▸ Hedefler:
• 1. Belge metnindeki "Bu ruh ve nefsin savaşıdır." cümlesini İngilizceye çevirin.
• 2. Lütfen belge metninde "Bugün yaşadığımız toplum" sözleriyle başlayıp "bataklığın içine sürüklenmektedir." sözlerine kadar süren kısmı aynen kopyalayın.

▸ Belge Metni:
M. Huzeyfe Erdemir
Gönül insanın tüm sırlarının toplanma noktasıdır. Allah insanın tüm batıni özelliklerini yani gazabını, üzülmesini, sevinmesini vs. gönlünde toplamıştır. Sırların burada toplanmasının yanında gönül bir muharebe alanıdır. Çünkü orada bulunan özelliklerimizin hepsi zıttı ile yaratılmış ve buradan insan olmanın ahengi ortaya çıkmıştır. İşte gönülde yaşanan öyle bir savaş vardır ki bu savaşın şiddeti hiçbir savaşta görülmemiştir. Bu ruh ve nefsin savaşıdır. İlk insandan bugüne kadar insanlar nefslerinin ve ruhlarının savaşını gönüllerinde yaşatmışlardır. Kimi bu savaşı ruh lehinde kazanıp doğru yolu bulmuş kimi de nefsine yenik düşüp kaybedenlerden olmuştur.
Bu iki temel hasletimizin, kavradığımız yahut kavrayamadığımız birçok özelliği vardır. Fakat bu özelliklerden en temel olan husus, nefsimiz ve ruhumuz algıladıklarımızdan ve bize dayatılan hususlardan etkilenir. Daha doğru bir söyleyişle nefsimizin ve ruhumuzun çevremizde etkileyicileri, destekleyicileri vardır. Bu etkileyicilerden aldıkları desteklerle gönlümüzdeki savaşta galip gelmeye çalışırlar. Menfi uyarıcıların çokça bulunduğu topluluklarda nefsimizin ruhumuza galip geldiğini görmekteyiz. Tam tersine ruhu tazeleyici ve destekleyici uyarıcıların bulunduğu toplumlarda ise ruh nefse galip gelmektedir.
Bugün yaşadığımız toplum insanın nefsini okşayıcı birçok uyarıcıyı bünyesinde barındırıyor. Filmlerinden reklamlarına; kitaplarından dergilerine ve sayılarını arttırabileceğimiz birçok sahada menfi uyarıcılar algılarımızı etkilemektedir. İşte bu uyarıcılardan birisi de toplumun aile yapısını bozmaya yönelik bir kıvılcım niteliğindeki sevgililik müessesidir. Özellikle toplumumuzun gençlerinde günden güne artan ve maalesef modalaşan bir hal almaktadır. Belli yaşa gelmiş ve fıtraten bünyesinde oluşan bazı hormonsal farklılıkları ulvi yollarla düzenleyememiş genç, etrafında gördüğü birçok uyarıcının da etkisiyle ister istemez bu bataklığın içine sürüklenmektedir.

▸ Kayıt Listesi:

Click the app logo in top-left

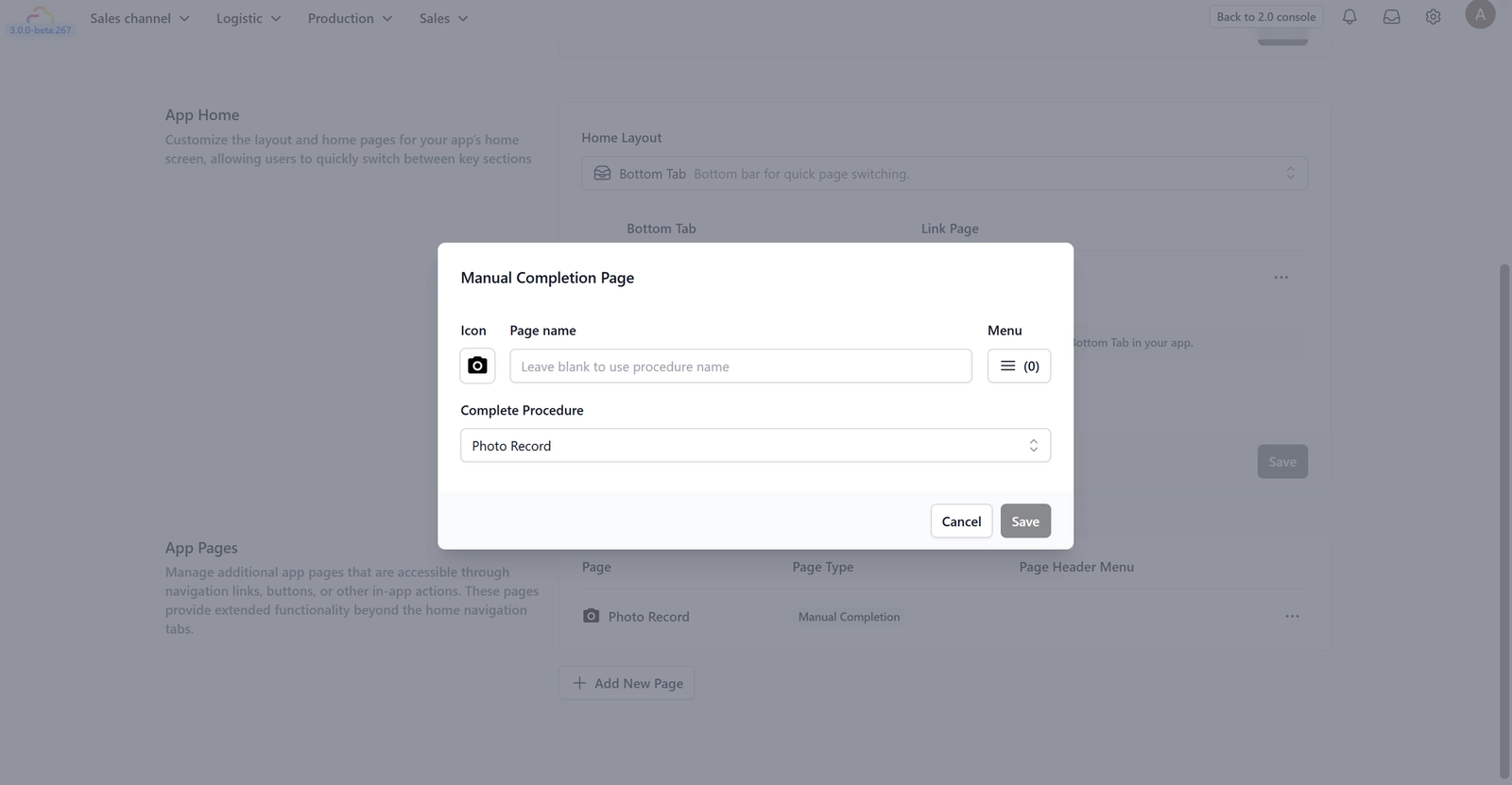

---

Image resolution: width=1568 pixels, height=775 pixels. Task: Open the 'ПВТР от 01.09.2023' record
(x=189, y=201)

* * *

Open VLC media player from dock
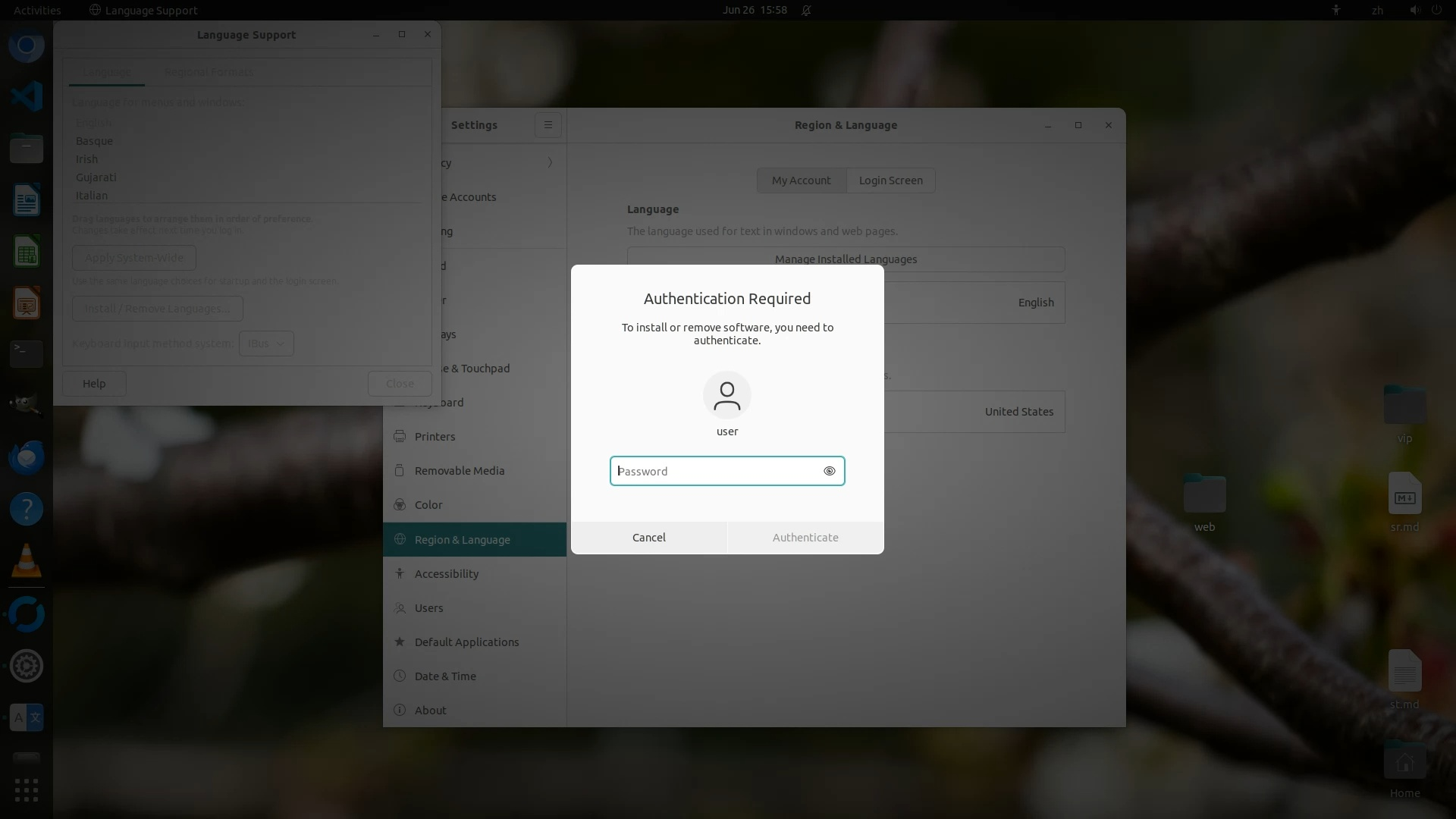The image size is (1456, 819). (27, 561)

▸ Tam Cevaplar:
• 1. This is the war of the soul and the nafs.

• 2.
Bugün yaşadığımız toplum insanın nefsini okşayıcı birçok uyarıcıyı bünyesinde barındırıyor. Filmlerinden reklamlarına; kitaplarından dergilerine ve sayılarını arttırabileceğimiz birçok sahada menfi uyarıcılar algılarımızı etkilemektedir. İşte bu uyarıcılardan birisi de toplumun aile yapısını bozmaya yönelik bir kıvılcım niteliğindeki sevgililik müessesidir. Özellikle toplumumuzun gençlerinde günden güne artan ve maalesef modalaşan bir hal almaktadır. Belli yaşa gelmiş ve fıtraten bünyesinde oluşan bazı hormonsal farklılıkları ulvi yollarla düzenleyememiş genç, etrafında gördüğü birçok uyarıcının da etkisiyle ister istemez bu bataklığın içine sürüklenmektedir.